U.S. Government Says It Met Requirements for MetLife Oversight
June 16 2016 - 9:42PM
Dow Jones News
By Donna Borak
WASHINGTON -- The Obama administration on Thursday laid out its
case to an appeals court on why MetLife Inc. should be under
government oversight, its latest bid to overturn a federal judge's
decision revoking a label of the insurer as "systemically
important."
In a 98-page legal brief to the U.S. District Court of Appeals
for the District of Columbia, the administration gave its reasoning
on the government's decision to bring the company, with $900
billion in assets and liabilities, under the Federal Reserve's
thumb.
The Financial Stability Oversight Council "found that MetLife's
size, leverage, interconnectedness, potential liquidity risk, and
complexity could cause material financial distress at MetLife to
threaten the U.S. financial system," according to the government's
legal brief.
In March, U.S. District Judge Rosemary Collyer overruled
regulators' determination that distress at MetLife could put the
economy at risk.
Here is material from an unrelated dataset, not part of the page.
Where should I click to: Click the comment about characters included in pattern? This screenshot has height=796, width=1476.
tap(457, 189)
She took regulators to task for what she called an
"unreasonable" decision that didn't consider potential costs and
relied on a process she said was "fatally flawed." Judge Collyer
said the government's findings included assumptions that weren't
backed up by analysis of potential losses at MetLife and its
counterparties.
The administration, represented by the Justice Department, in
April appealed the judge's decision, which challenged one of the
major changes the Obama administration and Congress enacted after
the 2008 financial crisis.
On Thursday, the administration maintained its argument that
policy makers weren't required to undertake an additional
assessment under the law in making the determination, calling the
court's review of the guidance "profoundly mistaken."
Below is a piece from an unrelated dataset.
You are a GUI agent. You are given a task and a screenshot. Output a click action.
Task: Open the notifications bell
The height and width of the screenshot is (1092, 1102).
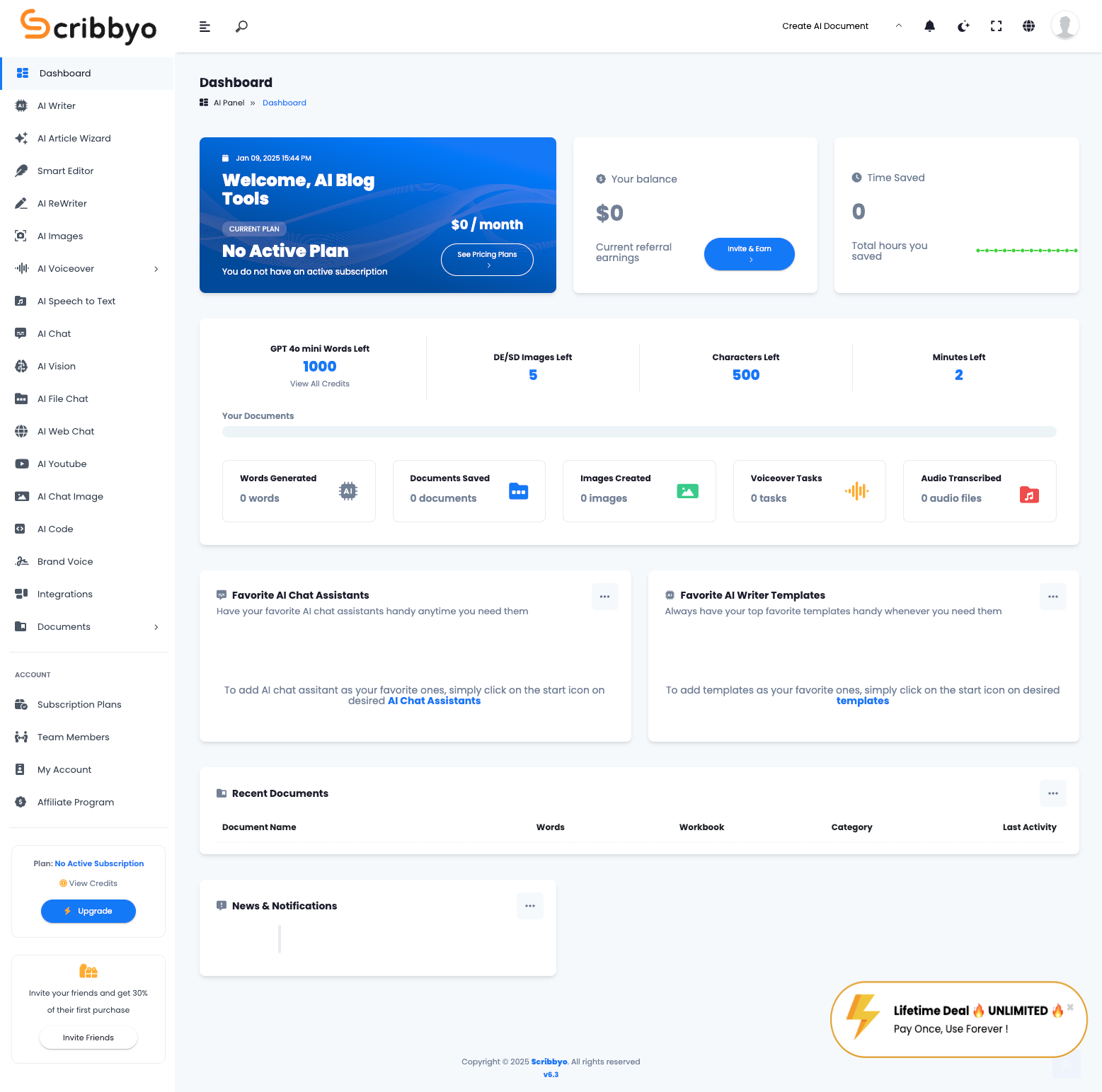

Of the 10 factors the council is required to consider in
evaluating a firm as a "systemically important," none calls for the
council to evaluate the likelihood the company could experience
material financial distress or to estimate specific counterparty
losses, the government argued.
"The council did not set itself the impossible task of
predicting the precise impact of a company's distress on its
counterparties and the broader market," according to the government
brief.
Separately, the government argued that policy makers weren't
required to do a cost-benefit analysis along with a decision.
A spokesman for MetLife said the firm would respond to the
government's brief in its own filing by Aug. 15. Oral arguments are
slated for Sept. 9.
A spokesman for Treasury Secretary Jacob Lew, who heads the
council, said late Thursday that "the district court's ruling in
this case overturned the collective judgment of the heads of every
U.S. financial regulatory agency and left one of the largest
financial companies in the world subject to even less oversight
than before the financial crisis."
MetLife, which received the "systemically important financial
institution" label by a 9-1 vote of the council in December 2014,
is the only firm to challenge the regulators' decision in court. It
is possible American International Group Inc. and Prudential Inc.
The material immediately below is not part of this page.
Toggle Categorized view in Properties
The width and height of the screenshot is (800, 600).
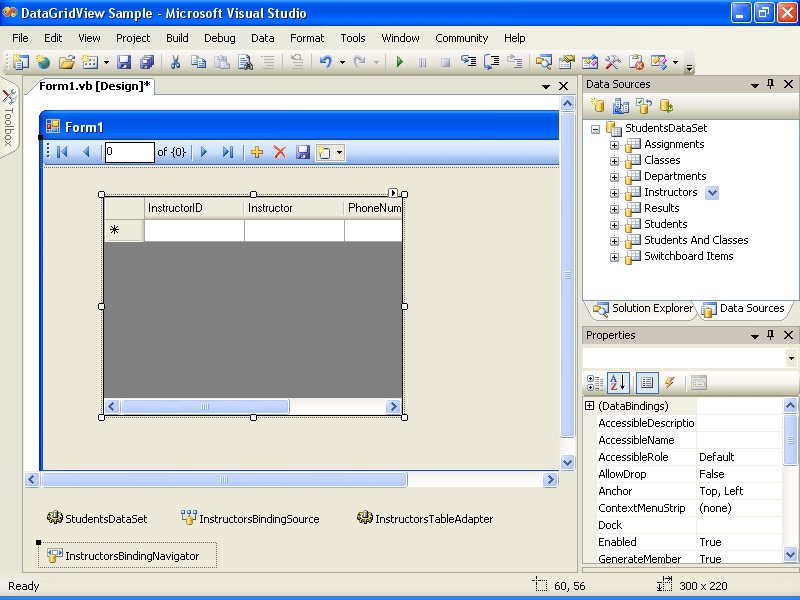tap(595, 382)
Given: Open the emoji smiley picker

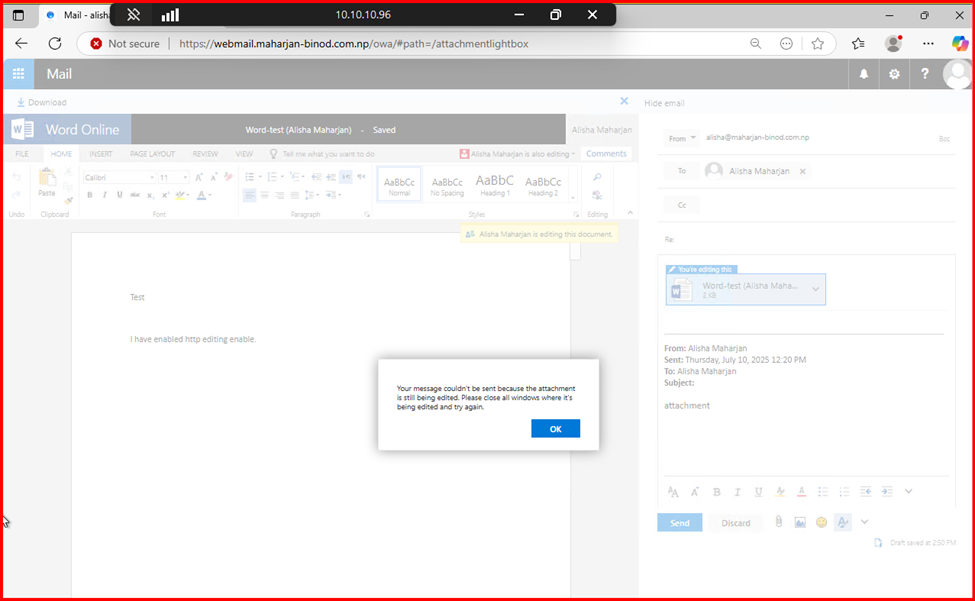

could follow with their own lawsuits if MetLife is ultimately
successful, undoing one of the Obama administration's
post-financial-crisis regulatory accomplishments.
The oversight council also includes the heads of the Federal
Reserve, the Securities and Exchange Commission and other
regulators. The 2010 Dodd-Frank financial-overhaul law gave the
council authority to designate firms as systemically important if
their failure or activities could threaten stability.
That label comes with tougher oversight from the Fed, including
annual "stress tests" and limits on borrowing that are expected to
go beyond those applied to other insurance companies, which are
primarily regulated by the states.
Write to Donna Borak at donna.borak@wsj.com
(END) Dow Jones Newswires
June 16, 2016 21:27 ET (01:27 GMT)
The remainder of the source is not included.